Stored data
★ ★ ★
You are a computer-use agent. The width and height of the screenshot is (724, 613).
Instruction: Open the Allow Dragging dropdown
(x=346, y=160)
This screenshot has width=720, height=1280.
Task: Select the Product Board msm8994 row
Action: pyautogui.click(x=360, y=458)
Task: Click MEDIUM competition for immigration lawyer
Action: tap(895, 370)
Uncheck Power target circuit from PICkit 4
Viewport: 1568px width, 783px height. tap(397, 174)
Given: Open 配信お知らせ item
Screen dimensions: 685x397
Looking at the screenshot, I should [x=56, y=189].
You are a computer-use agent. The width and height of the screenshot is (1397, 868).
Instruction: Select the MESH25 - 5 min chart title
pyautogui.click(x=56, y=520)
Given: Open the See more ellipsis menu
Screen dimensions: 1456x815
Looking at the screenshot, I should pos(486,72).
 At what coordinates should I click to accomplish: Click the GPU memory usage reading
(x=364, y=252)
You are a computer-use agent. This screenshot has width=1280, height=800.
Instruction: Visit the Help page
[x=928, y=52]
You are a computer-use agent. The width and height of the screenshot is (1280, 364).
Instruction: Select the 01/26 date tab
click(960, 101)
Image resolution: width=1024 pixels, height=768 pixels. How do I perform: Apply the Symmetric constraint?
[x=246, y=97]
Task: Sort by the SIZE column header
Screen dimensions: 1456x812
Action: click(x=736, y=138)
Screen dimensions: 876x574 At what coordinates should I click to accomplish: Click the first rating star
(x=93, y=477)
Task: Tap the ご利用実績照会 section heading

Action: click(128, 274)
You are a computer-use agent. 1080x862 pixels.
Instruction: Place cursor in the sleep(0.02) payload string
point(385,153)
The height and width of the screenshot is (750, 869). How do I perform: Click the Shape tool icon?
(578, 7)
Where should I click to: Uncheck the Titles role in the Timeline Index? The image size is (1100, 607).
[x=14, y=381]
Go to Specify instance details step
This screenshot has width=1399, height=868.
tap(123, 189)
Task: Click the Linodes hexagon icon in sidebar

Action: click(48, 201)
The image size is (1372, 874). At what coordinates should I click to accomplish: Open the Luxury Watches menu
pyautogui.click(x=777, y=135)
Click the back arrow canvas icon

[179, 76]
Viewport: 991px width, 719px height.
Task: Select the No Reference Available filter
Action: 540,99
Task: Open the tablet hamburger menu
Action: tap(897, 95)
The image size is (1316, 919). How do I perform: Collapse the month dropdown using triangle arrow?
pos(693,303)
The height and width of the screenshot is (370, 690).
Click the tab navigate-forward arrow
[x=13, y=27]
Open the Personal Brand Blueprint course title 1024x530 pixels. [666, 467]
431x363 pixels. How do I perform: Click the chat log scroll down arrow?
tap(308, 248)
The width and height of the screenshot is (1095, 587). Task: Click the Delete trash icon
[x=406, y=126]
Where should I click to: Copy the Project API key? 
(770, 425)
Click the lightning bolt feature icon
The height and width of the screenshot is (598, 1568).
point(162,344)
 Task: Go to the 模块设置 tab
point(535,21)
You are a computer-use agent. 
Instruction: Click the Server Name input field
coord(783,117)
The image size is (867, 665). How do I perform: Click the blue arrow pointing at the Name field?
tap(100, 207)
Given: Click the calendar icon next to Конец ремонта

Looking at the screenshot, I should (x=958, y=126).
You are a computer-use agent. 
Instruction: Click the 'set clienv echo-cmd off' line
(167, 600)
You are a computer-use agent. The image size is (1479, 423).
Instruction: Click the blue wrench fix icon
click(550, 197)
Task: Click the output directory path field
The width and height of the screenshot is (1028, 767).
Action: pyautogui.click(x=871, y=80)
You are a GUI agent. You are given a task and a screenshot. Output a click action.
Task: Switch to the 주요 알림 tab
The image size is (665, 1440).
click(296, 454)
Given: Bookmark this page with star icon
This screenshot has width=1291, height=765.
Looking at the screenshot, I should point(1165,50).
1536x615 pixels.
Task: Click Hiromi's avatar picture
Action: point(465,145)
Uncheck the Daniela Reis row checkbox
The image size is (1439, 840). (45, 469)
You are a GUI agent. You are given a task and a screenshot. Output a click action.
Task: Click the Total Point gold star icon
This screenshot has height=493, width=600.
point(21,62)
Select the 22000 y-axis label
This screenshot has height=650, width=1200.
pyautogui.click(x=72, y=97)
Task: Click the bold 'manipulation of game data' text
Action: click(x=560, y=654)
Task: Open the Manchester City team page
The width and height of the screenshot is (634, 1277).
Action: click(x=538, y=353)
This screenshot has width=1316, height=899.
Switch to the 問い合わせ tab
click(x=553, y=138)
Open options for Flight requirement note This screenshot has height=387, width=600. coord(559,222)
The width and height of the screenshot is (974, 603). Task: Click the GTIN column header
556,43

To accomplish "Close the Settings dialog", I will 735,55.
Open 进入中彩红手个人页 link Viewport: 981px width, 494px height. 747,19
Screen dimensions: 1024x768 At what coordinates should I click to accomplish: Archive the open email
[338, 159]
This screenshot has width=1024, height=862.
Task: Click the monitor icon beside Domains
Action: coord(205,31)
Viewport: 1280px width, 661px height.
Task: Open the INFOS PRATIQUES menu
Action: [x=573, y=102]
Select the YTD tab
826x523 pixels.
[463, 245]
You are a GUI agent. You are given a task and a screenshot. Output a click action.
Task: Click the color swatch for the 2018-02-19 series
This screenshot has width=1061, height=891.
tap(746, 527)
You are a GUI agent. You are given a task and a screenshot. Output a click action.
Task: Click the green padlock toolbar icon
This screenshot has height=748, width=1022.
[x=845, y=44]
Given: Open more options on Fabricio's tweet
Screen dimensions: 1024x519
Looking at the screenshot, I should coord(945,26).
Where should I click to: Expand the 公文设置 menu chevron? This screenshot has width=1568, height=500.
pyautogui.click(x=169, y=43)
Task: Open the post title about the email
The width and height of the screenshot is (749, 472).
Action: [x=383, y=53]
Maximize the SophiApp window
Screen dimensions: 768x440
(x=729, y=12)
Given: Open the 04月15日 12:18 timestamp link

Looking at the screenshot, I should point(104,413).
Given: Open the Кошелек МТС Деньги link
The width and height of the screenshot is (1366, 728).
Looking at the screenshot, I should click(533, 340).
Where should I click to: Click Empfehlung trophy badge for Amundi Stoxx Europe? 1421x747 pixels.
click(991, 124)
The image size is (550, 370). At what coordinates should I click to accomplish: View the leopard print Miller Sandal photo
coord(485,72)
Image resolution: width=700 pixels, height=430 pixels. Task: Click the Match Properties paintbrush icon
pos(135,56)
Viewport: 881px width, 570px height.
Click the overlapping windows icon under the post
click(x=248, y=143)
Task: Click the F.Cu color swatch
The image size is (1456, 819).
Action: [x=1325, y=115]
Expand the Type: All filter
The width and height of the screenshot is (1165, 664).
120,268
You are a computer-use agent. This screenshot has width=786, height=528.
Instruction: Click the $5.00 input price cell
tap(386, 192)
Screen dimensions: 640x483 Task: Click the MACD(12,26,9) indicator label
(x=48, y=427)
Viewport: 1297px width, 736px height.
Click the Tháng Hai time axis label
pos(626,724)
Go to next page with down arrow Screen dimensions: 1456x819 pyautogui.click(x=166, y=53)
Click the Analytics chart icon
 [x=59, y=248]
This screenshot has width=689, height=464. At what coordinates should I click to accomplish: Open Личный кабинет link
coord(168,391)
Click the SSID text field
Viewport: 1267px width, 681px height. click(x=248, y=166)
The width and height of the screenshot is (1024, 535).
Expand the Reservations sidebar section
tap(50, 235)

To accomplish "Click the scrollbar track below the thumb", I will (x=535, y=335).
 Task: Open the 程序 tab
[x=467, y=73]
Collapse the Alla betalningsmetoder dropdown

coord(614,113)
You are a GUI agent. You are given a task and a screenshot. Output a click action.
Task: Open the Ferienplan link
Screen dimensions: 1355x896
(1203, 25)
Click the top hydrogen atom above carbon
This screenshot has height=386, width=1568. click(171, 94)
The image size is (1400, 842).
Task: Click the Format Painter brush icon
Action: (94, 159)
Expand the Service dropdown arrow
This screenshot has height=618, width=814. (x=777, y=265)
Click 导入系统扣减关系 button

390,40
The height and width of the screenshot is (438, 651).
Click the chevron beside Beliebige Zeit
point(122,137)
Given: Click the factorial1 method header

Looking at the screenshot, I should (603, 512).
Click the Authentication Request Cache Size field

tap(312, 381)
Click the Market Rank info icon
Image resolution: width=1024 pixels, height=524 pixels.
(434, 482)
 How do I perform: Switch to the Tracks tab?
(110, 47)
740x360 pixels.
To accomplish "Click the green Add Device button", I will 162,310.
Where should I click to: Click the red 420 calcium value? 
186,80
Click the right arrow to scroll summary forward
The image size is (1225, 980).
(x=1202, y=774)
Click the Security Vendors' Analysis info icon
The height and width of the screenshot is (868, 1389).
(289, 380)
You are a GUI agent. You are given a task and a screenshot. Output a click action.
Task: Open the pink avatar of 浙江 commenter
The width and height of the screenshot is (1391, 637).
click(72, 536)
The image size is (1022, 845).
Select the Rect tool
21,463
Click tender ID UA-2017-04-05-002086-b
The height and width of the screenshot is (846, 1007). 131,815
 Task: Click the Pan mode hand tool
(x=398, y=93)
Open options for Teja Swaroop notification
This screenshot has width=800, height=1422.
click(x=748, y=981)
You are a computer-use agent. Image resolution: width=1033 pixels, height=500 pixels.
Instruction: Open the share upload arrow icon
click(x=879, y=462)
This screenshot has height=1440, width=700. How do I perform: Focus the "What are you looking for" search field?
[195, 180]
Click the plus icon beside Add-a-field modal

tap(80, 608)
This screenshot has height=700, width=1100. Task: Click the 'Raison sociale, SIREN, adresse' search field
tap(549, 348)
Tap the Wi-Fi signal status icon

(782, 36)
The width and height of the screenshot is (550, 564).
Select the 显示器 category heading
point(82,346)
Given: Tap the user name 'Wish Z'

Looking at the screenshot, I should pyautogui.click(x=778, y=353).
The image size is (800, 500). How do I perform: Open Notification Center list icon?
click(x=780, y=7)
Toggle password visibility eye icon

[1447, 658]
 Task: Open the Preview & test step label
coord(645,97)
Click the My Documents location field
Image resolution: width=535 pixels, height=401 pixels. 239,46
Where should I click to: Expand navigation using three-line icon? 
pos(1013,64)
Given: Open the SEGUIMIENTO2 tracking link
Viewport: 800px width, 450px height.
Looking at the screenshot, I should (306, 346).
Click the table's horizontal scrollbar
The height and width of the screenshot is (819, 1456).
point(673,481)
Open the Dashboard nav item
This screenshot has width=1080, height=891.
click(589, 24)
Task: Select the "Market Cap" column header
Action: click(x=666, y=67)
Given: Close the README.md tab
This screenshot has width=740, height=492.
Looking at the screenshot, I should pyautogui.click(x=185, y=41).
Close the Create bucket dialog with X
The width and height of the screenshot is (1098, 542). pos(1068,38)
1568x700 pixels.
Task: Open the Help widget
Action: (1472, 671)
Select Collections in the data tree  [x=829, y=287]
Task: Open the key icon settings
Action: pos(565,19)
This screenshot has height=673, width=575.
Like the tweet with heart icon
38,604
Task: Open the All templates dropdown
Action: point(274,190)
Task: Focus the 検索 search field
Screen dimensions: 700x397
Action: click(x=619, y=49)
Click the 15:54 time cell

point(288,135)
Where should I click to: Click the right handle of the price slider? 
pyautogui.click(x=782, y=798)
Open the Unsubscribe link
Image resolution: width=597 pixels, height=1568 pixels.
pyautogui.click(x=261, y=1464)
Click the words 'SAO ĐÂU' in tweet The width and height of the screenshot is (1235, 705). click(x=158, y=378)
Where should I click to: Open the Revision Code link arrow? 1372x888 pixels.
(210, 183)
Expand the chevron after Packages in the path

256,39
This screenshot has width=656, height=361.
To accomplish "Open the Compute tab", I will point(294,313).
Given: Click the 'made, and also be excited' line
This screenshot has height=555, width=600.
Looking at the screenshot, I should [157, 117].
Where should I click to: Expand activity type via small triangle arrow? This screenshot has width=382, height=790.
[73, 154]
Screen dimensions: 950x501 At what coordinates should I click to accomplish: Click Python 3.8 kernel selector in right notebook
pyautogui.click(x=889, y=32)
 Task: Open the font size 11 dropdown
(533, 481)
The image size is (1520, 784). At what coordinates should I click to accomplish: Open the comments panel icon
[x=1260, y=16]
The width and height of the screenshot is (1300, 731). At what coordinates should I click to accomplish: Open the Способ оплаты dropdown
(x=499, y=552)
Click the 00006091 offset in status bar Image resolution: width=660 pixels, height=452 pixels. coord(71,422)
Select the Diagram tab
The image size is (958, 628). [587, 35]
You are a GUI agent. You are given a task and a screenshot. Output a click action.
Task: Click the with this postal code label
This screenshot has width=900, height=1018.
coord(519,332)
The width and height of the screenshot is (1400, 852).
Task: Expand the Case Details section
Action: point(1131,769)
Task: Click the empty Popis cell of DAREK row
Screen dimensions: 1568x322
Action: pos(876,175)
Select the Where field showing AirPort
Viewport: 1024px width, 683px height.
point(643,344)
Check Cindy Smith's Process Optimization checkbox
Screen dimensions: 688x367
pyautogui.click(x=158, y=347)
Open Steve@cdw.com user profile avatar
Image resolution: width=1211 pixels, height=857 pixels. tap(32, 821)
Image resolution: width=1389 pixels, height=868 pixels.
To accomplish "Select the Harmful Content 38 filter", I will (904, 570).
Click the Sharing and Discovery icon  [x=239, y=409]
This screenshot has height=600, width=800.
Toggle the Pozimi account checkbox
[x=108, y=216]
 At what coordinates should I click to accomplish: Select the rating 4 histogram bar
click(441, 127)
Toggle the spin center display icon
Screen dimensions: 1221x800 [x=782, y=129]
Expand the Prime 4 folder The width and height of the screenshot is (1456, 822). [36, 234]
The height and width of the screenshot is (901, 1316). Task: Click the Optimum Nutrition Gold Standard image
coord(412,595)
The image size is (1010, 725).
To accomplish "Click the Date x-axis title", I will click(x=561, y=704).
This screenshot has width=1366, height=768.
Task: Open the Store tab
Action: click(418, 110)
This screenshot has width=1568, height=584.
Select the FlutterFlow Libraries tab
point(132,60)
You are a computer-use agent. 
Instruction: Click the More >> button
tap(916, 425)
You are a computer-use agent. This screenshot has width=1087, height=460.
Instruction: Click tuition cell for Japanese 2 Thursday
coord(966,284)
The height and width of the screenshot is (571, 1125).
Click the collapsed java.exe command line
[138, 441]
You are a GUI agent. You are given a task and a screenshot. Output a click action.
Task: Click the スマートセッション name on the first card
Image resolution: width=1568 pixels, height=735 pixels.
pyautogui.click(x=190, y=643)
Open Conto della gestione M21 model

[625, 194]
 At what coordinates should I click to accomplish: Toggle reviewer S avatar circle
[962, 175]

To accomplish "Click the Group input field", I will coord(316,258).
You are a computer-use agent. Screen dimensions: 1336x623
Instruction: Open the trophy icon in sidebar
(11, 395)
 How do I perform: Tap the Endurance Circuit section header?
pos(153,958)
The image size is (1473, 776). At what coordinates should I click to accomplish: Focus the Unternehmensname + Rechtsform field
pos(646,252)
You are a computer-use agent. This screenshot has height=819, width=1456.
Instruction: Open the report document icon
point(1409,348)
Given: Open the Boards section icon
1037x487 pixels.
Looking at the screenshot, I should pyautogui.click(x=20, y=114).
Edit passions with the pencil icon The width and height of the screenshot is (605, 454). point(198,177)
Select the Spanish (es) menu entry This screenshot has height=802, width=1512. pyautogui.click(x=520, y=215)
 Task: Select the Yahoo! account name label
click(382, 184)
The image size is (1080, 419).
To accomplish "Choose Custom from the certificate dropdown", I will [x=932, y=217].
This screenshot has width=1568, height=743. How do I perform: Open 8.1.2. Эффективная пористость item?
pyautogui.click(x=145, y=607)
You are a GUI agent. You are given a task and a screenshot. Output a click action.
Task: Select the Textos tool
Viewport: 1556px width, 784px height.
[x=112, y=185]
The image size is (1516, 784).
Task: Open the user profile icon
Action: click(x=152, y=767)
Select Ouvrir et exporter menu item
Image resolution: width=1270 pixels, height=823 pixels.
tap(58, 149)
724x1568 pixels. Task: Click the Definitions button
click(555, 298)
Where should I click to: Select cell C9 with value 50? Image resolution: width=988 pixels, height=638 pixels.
★ ★ ★
What you have to do:
Which lines of the data include the word "swatch"? Copy each one.

Problem solution:
Task: Click the color swatch for the 2018-02-19 series
Task: Click the F.Cu color swatch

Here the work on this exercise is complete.